The Federal Reserve had been stepping on the gas in its effort to raise interest rates this year and can now pump the brakes, said Richmond Fed President Tom Barkin on Friday.
“When you get your foot on the brake, you just think about steering in a very different way. Sometimes you act a little more deliberately and I’m ready to do that,” Barkin said, in an interview on CNBC.
The implication of stepping on the brake is a slower pace of interest rate increases, over a longer period of time and “potentially a higher end-point,” Barkin said.
How high the Fed needs to raise its benchmark rate depends on the behavior of inflation, he added.
Earlier this week, the Fed raised its benchmark rate by the 4th jumbo-sized 0.75 percentage point to a range of 3.75%-4%.
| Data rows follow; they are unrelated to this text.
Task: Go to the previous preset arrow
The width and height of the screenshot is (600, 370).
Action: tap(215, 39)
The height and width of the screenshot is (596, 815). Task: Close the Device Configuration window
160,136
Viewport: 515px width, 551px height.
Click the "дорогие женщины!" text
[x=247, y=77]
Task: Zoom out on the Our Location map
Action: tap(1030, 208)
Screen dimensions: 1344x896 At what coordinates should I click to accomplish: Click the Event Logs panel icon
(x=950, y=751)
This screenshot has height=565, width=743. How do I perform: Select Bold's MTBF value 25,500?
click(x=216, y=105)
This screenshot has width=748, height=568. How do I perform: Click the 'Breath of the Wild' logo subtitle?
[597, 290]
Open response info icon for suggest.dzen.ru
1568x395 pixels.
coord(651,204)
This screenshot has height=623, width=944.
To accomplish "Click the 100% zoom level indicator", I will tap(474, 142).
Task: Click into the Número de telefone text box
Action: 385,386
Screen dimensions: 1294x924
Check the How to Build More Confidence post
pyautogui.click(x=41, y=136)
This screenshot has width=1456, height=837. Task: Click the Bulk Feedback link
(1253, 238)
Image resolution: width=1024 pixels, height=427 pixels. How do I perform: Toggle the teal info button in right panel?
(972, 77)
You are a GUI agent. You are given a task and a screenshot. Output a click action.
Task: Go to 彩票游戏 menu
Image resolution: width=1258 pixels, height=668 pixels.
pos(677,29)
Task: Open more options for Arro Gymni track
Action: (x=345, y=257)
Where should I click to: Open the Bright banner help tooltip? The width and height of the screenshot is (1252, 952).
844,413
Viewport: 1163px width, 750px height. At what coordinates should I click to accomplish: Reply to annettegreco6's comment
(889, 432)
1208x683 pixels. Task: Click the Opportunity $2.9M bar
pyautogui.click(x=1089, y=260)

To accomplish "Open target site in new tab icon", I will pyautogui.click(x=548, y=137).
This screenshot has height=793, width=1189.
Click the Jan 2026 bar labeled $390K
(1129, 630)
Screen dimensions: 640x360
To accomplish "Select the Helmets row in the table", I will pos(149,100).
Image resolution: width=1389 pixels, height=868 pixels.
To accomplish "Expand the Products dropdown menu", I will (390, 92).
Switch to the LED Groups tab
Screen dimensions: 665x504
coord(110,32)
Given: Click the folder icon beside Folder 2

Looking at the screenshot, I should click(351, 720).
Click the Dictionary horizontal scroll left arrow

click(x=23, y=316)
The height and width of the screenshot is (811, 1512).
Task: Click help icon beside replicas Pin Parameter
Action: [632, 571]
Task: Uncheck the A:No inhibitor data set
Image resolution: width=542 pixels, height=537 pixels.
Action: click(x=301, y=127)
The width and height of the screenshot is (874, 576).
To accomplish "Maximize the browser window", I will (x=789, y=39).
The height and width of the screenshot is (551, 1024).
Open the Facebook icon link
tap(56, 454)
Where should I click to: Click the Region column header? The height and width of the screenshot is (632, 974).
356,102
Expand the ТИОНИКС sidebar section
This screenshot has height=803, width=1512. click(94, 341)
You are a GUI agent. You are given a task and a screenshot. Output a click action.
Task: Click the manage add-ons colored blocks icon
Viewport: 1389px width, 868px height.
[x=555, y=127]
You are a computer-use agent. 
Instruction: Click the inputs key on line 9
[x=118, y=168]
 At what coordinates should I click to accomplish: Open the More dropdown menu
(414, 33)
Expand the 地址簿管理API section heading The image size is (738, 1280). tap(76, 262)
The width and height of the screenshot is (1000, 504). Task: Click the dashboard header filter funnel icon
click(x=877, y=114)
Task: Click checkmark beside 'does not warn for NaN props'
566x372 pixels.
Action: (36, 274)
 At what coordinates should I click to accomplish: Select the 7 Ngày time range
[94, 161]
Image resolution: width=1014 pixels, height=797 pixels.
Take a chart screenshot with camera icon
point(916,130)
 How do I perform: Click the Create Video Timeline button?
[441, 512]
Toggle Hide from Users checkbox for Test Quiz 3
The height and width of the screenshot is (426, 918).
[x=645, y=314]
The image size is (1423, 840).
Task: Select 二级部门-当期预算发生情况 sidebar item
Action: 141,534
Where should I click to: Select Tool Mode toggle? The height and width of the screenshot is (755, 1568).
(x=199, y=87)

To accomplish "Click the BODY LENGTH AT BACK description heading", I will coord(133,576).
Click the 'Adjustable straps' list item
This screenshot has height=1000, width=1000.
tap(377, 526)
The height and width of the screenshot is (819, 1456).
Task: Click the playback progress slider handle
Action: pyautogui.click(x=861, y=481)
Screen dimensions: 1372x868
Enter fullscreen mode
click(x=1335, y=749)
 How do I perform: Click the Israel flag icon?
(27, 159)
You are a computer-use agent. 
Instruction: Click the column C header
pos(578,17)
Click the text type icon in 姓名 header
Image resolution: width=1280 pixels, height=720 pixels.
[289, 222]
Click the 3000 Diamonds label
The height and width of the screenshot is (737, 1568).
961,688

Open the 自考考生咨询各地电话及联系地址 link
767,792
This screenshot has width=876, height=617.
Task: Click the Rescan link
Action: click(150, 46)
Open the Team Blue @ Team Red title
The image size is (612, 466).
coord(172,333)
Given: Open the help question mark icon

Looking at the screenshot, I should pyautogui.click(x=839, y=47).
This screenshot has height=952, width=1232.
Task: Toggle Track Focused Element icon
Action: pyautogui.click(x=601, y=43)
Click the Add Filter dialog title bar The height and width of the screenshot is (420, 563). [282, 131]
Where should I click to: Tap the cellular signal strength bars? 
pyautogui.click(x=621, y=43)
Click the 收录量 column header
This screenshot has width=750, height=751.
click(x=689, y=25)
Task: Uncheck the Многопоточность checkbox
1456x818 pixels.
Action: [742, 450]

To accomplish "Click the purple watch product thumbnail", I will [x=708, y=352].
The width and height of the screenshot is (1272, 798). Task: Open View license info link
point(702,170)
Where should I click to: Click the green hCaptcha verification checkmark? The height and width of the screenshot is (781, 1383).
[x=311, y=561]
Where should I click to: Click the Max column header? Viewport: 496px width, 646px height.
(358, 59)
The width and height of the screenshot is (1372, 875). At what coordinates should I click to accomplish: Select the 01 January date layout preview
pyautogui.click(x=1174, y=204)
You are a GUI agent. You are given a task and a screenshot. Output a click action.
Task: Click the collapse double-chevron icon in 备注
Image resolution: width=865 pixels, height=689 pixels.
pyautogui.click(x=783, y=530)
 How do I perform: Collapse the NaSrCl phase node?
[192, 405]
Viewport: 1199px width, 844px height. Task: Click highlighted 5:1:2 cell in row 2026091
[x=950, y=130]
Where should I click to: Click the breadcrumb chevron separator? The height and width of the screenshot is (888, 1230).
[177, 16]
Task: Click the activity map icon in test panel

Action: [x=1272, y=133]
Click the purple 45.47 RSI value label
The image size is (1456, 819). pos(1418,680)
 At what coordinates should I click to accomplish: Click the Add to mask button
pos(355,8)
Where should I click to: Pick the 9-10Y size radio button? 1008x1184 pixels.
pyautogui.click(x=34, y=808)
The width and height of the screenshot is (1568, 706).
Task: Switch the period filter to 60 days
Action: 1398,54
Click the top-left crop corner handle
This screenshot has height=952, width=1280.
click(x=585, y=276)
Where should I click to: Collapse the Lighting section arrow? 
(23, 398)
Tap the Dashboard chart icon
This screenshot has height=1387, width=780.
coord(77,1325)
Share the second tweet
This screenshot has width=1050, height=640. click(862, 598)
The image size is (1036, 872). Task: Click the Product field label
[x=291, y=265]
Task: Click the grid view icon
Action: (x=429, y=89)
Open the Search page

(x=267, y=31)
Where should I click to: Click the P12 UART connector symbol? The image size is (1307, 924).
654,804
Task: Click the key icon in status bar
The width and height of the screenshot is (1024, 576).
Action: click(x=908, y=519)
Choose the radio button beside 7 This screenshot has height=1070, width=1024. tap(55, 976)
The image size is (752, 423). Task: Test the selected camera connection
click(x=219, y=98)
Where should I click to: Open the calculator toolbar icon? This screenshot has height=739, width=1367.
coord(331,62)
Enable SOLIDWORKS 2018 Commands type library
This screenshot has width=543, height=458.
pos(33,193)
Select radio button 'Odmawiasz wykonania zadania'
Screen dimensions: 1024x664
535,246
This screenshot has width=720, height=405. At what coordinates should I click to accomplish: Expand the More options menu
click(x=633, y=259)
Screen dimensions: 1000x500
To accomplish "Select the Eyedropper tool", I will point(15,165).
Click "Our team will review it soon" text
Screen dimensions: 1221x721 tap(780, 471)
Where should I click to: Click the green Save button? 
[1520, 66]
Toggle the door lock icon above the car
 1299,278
The central bank has signaled it could slow to a half-percentage point hike in the December meeting.
At the same time, Fed Chairman Jerome Powell said that the central bank was not thinking about pausing rate hikes and that the ultimate level of rates would likely be higher than the 4.5%-4.75% range that the central bank signaled in September.
In the interview, Barkin said the October job report published Friday showed that the labor market remains tight “and that means there’s still more work to do.”
Read: U.S. economy added 261,000 jobs in October
The Richmond Fed president said inflation hasn’t moved down much yet because businesses have not gotten any signal from their customers or their competitors that raising prices would hurt sales.
“Firms have gotten a taste of increasing prices. And you can see, in some of the more recent announcements, there’s still a sense that prices still have a room to go,” Barkin said.